Farklı din ve kültürler

Din ve kültürel farklılıklardan en fazla kadınlar etkilenmektedir. Erkeklerle ilgili bir sınırlama ve yaptırım minimumdayken kadınların giyim-kuşam ve sosyal statüleri dahil her şey önceden belirlenmiştir. Dolayısıyla statüko ve tabuları yıkmak bazen mümkün olmamaktadır. Sınırlama dinsel ise, ilahi bir otoriteden ve kutsal buyruk olduğu için kuralları kaldırmak daha da zorlaşmaktadır. İnanılanın aksine, kadınlar üzerine, dinsel, kültürel ve toplumsal baskı büyük kentlerde daha yoğundur. Zira, dinsel etki büyük kentlerde daha baskındır, kırsal alanda, yerel kültür daha baskın olduğu için Arap ve Fars kültüründen daha az etkilenmiştir. Kırsalda yaşayan Türk kadını başını geleneksel olarak bağlarken, kolunu ve bacaklarını sıvayıp bağ bahçe sulayıp üretim yaparken, İstanbul'daki kadın eline eldiven ve gözüne de gözlük takarak her tarafını kapatmaktadır. İslam'a göre üretim yapan mı yoksa her tarafını kapatan kadın mı daha kıymetlidir.

 Kırsal ve kentsel kültür, hayat ve yaşayış tarzı farkı sadece İslam'da ve Türkiye'de değil başka yerlerde de yaşanmaktadır.

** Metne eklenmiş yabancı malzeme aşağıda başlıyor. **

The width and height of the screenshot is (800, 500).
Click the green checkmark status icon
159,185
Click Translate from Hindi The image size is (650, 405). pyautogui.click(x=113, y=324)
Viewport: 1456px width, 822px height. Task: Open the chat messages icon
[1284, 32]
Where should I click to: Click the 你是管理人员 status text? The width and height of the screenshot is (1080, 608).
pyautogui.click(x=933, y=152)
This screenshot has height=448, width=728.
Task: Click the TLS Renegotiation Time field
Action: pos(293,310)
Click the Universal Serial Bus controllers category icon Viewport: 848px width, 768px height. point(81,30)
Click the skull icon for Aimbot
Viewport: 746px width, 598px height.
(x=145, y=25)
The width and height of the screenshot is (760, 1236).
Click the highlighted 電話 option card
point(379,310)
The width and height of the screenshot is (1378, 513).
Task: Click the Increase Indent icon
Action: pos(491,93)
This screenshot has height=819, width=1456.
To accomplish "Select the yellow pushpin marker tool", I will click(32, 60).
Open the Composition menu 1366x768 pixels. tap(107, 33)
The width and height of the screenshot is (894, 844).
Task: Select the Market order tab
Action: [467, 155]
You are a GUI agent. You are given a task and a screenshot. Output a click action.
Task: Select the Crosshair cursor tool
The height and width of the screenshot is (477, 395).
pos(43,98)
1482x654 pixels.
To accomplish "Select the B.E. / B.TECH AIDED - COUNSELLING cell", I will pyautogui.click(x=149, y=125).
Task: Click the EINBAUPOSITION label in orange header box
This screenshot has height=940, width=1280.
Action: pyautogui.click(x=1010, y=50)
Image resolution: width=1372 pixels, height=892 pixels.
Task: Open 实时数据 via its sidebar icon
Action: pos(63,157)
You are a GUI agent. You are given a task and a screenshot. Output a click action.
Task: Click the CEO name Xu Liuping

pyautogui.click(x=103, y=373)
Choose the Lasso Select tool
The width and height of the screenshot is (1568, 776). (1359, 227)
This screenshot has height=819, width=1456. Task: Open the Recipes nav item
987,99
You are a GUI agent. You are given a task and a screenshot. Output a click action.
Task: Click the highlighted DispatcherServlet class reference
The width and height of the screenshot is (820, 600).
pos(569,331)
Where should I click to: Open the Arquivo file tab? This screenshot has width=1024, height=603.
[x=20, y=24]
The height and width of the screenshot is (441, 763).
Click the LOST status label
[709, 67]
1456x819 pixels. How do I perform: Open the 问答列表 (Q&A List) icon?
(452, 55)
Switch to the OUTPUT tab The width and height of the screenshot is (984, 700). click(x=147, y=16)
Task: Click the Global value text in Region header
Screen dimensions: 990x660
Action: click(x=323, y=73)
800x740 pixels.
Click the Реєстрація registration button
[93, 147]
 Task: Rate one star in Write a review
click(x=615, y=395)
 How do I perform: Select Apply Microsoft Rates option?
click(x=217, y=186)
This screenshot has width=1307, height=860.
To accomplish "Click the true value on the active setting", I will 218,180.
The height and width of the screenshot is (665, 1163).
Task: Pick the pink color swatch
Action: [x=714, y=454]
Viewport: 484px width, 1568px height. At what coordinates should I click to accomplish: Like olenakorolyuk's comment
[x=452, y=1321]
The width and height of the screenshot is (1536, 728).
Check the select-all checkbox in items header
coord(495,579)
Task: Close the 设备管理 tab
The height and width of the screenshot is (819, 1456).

Örneğin Bangladeşli köylü kadınları göbeklerini açıkta bırakan geleneksel giysileri tercih ederken büyük kentlerdeki Bangladeşli hanımlar daha kapalı giyinmektedir. Budist ve Konfüçyus felsefesi inançlarında kesinlikle mümkün değilken Tibetli köylü kadınların geleneksel yaşantıları olan, kadınların birden fazla erkekle evlenmesi alışkanlığı bütün önlemlere rağmen devam etmektedir. Bu farklı örnekleri çoğaltmamız mümkündür. Özet olarak, kadının zekasını, becerisini ve zarafetini kullanmayan hiç bir toplum ve ülke kalkınamaz. Orta Doğu ülkeleri bunun en tipik örneğidir. Nüfusun yarısını oluşturan kadınların kafasını gözünü kapatarak içeri tıkması aslında beynin yarısını hapsetmesi ve yarı beyinli çalışması demektir.

 Atatürk'ümüzü bir kez daha şükran ve saygıyla anıyor ve Türk kadınlarının 5 Aralık kadınlar gününü kutluyoruz.